- _THE PROBLEM_:
Your answer should be the complete set of entries, transcribed exactly.

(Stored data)
========================================

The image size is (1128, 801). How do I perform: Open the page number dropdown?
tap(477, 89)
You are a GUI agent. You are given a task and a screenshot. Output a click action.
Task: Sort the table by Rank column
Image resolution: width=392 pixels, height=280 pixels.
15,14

========================================

- _EXERCISE RESPONSE_:
The image size is (1128, 801). How do I perform: Open the page number dropdown?
tap(477, 89)
You are a GUI agent. You are given a task and a screenshot. Output a click action.
Task: Sort the table by Rank column
Image resolution: width=392 pixels, height=280 pixels.
15,14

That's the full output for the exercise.